*BRIEF:*
Copy the items below exactly as they appear.
================
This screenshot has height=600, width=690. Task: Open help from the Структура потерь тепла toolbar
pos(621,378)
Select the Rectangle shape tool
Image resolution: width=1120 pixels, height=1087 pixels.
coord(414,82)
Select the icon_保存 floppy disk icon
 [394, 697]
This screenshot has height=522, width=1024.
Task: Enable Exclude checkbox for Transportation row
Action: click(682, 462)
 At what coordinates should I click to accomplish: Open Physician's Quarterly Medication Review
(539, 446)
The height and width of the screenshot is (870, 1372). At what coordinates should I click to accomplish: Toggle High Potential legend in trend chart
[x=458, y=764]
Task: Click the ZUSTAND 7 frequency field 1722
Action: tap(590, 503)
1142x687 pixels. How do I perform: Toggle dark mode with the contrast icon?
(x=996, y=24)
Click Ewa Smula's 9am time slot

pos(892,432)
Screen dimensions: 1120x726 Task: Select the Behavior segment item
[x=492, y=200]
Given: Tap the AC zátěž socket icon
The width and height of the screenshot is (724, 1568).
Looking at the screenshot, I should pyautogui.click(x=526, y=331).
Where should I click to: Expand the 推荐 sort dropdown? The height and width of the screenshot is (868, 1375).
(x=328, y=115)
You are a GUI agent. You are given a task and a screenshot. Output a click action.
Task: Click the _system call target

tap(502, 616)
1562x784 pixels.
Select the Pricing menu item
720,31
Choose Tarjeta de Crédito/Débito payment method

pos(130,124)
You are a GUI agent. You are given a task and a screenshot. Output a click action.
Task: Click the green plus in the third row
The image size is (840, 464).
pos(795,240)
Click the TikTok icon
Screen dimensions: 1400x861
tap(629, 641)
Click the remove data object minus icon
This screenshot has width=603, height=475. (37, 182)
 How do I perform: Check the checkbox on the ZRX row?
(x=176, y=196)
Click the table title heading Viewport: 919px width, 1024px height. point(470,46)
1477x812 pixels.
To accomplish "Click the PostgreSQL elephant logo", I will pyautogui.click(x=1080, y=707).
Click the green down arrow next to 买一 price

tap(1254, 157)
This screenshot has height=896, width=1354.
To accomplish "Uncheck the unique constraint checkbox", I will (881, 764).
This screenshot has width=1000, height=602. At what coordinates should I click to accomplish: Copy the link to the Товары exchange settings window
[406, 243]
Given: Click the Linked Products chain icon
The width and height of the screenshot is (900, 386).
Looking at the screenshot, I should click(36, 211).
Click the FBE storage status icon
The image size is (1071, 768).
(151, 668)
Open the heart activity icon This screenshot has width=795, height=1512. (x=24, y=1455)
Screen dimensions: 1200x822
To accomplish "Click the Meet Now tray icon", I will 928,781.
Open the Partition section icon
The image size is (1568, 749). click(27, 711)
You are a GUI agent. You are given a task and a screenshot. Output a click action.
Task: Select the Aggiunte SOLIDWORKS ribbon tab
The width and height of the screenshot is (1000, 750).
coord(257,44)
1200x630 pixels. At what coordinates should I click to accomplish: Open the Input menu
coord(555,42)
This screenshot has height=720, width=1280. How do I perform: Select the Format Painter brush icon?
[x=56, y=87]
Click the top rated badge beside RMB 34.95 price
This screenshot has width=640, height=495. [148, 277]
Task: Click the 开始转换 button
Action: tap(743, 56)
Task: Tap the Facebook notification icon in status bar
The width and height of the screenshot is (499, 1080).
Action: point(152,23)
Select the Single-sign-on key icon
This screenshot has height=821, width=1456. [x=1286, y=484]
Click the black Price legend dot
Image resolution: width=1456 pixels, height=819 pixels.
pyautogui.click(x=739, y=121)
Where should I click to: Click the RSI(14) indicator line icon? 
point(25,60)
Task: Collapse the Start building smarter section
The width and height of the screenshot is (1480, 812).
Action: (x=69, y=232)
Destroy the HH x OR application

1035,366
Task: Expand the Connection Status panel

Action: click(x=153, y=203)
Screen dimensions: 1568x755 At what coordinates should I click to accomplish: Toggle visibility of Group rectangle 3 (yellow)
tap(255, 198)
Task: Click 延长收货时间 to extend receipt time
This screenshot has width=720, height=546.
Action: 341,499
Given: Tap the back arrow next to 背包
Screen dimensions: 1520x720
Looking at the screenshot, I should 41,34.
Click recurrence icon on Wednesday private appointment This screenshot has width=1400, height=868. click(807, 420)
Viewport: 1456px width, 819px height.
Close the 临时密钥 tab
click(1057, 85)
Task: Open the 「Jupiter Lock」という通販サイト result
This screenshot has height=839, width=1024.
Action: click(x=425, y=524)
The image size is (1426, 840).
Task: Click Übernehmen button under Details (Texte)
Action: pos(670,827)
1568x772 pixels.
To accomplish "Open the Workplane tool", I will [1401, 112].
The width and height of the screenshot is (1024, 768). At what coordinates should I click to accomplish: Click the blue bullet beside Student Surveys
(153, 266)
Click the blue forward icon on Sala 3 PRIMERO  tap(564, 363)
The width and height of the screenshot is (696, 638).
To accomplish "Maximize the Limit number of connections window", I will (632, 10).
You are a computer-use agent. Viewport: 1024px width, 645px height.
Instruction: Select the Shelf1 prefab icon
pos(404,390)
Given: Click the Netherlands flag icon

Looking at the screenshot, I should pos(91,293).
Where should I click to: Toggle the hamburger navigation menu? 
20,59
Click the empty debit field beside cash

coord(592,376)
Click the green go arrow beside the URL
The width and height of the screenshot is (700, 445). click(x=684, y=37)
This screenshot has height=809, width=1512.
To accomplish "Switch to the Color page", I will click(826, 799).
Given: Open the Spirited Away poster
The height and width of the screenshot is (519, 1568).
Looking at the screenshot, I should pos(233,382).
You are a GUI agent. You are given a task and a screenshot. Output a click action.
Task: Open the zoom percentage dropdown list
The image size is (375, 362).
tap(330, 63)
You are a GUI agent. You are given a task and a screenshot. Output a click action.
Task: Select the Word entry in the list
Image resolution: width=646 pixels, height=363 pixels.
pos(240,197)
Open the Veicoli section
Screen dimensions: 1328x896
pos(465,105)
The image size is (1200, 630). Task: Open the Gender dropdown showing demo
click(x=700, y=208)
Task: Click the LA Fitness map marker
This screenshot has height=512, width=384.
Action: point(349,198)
================
*TASK OUTPUT:*
This screenshot has height=600, width=690. Task: Open help from the Структура потерь тепла toolbar
pos(621,378)
Select the Rectangle shape tool
Image resolution: width=1120 pixels, height=1087 pixels.
coord(414,82)
Select the icon_保存 floppy disk icon
 [394, 697]
This screenshot has height=522, width=1024.
Task: Enable Exclude checkbox for Transportation row
Action: click(682, 462)
 At what coordinates should I click to accomplish: Open Physician's Quarterly Medication Review
(539, 446)
The height and width of the screenshot is (870, 1372). At what coordinates should I click to accomplish: Toggle High Potential legend in trend chart
[x=458, y=764]
Task: Click the ZUSTAND 7 frequency field 1722
Action: tap(590, 503)
1142x687 pixels. How do I perform: Toggle dark mode with the contrast icon?
(x=996, y=24)
Click Ewa Smula's 9am time slot

pos(892,432)
Screen dimensions: 1120x726 Task: Select the Behavior segment item
[x=492, y=200]
Given: Tap the AC zátěž socket icon
The width and height of the screenshot is (724, 1568).
Looking at the screenshot, I should pyautogui.click(x=526, y=331).
Where should I click to: Expand the 推荐 sort dropdown? The height and width of the screenshot is (868, 1375).
(x=328, y=115)
You are a GUI agent. You are given a task and a screenshot. Output a click action.
Task: Click the _system call target

tap(502, 616)
1562x784 pixels.
Select the Pricing menu item
720,31
Choose Tarjeta de Crédito/Débito payment method

pos(130,124)
You are a GUI agent. You are given a task and a screenshot. Output a click action.
Task: Click the green plus in the third row
The image size is (840, 464).
pos(795,240)
Click the TikTok icon
Screen dimensions: 1400x861
tap(629, 641)
Click the remove data object minus icon
This screenshot has width=603, height=475. (37, 182)
 How do I perform: Check the checkbox on the ZRX row?
(x=176, y=196)
Click the table title heading Viewport: 919px width, 1024px height. point(470,46)
1477x812 pixels.
To accomplish "Click the PostgreSQL elephant logo", I will pyautogui.click(x=1080, y=707).
Click the green down arrow next to 买一 price

tap(1254, 157)
This screenshot has height=896, width=1354.
To accomplish "Uncheck the unique constraint checkbox", I will (881, 764).
This screenshot has width=1000, height=602. At what coordinates should I click to accomplish: Copy the link to the Товары exchange settings window
[406, 243]
Given: Click the Linked Products chain icon
The width and height of the screenshot is (900, 386).
Looking at the screenshot, I should click(36, 211).
Click the FBE storage status icon
The image size is (1071, 768).
(151, 668)
Open the heart activity icon This screenshot has width=795, height=1512. (x=24, y=1455)
Screen dimensions: 1200x822
To accomplish "Click the Meet Now tray icon", I will 928,781.
Open the Partition section icon
The image size is (1568, 749). click(27, 711)
You are a GUI agent. You are given a task and a screenshot. Output a click action.
Task: Select the Aggiunte SOLIDWORKS ribbon tab
The width and height of the screenshot is (1000, 750).
coord(257,44)
1200x630 pixels. At what coordinates should I click to accomplish: Open the Input menu
coord(555,42)
This screenshot has height=720, width=1280. How do I perform: Select the Format Painter brush icon?
[x=56, y=87]
Click the top rated badge beside RMB 34.95 price
This screenshot has width=640, height=495. [148, 277]
Task: Click the 开始转换 button
Action: tap(743, 56)
Task: Tap the Facebook notification icon in status bar
The width and height of the screenshot is (499, 1080).
Action: point(152,23)
Select the Single-sign-on key icon
This screenshot has height=821, width=1456. [x=1286, y=484]
Click the black Price legend dot
Image resolution: width=1456 pixels, height=819 pixels.
pyautogui.click(x=739, y=121)
Where should I click to: Click the RSI(14) indicator line icon? 
point(25,60)
Task: Collapse the Start building smarter section
The width and height of the screenshot is (1480, 812).
Action: (x=69, y=232)
Destroy the HH x OR application

1035,366
Task: Expand the Connection Status panel

Action: click(x=153, y=203)
Screen dimensions: 1568x755 At what coordinates should I click to accomplish: Toggle visibility of Group rectangle 3 (yellow)
tap(255, 198)
Task: Click 延长收货时间 to extend receipt time
This screenshot has width=720, height=546.
Action: 341,499
Given: Tap the back arrow next to 背包
Screen dimensions: 1520x720
Looking at the screenshot, I should 41,34.
Click recurrence icon on Wednesday private appointment This screenshot has width=1400, height=868. click(807, 420)
Viewport: 1456px width, 819px height.
Close the 临时密钥 tab
click(1057, 85)
Task: Open the 「Jupiter Lock」という通販サイト result
This screenshot has height=839, width=1024.
Action: click(x=425, y=524)
The image size is (1426, 840).
Task: Click Übernehmen button under Details (Texte)
Action: pos(670,827)
1568x772 pixels.
To accomplish "Open the Workplane tool", I will [1401, 112].
The width and height of the screenshot is (1024, 768). At what coordinates should I click to accomplish: Click the blue bullet beside Student Surveys
(153, 266)
Click the blue forward icon on Sala 3 PRIMERO  tap(564, 363)
The width and height of the screenshot is (696, 638).
To accomplish "Maximize the Limit number of connections window", I will (632, 10).
You are a computer-use agent. Viewport: 1024px width, 645px height.
Instruction: Select the Shelf1 prefab icon
pos(404,390)
Given: Click the Netherlands flag icon

Looking at the screenshot, I should pos(91,293).
Where should I click to: Toggle the hamburger navigation menu? 
20,59
Click the empty debit field beside cash

coord(592,376)
Click the green go arrow beside the URL
The width and height of the screenshot is (700, 445). click(x=684, y=37)
This screenshot has height=809, width=1512.
To accomplish "Switch to the Color page", I will click(826, 799).
Given: Open the Spirited Away poster
The height and width of the screenshot is (519, 1568).
Looking at the screenshot, I should pos(233,382).
You are a GUI agent. You are given a task and a screenshot. Output a click action.
Task: Open the zoom percentage dropdown list
The image size is (375, 362).
tap(330, 63)
You are a GUI agent. You are given a task and a screenshot. Output a click action.
Task: Select the Word entry in the list
Image resolution: width=646 pixels, height=363 pixels.
pos(240,197)
Open the Veicoli section
Screen dimensions: 1328x896
pos(465,105)
The image size is (1200, 630). Task: Open the Gender dropdown showing demo
click(x=700, y=208)
Task: Click the LA Fitness map marker
This screenshot has height=512, width=384.
Action: point(349,198)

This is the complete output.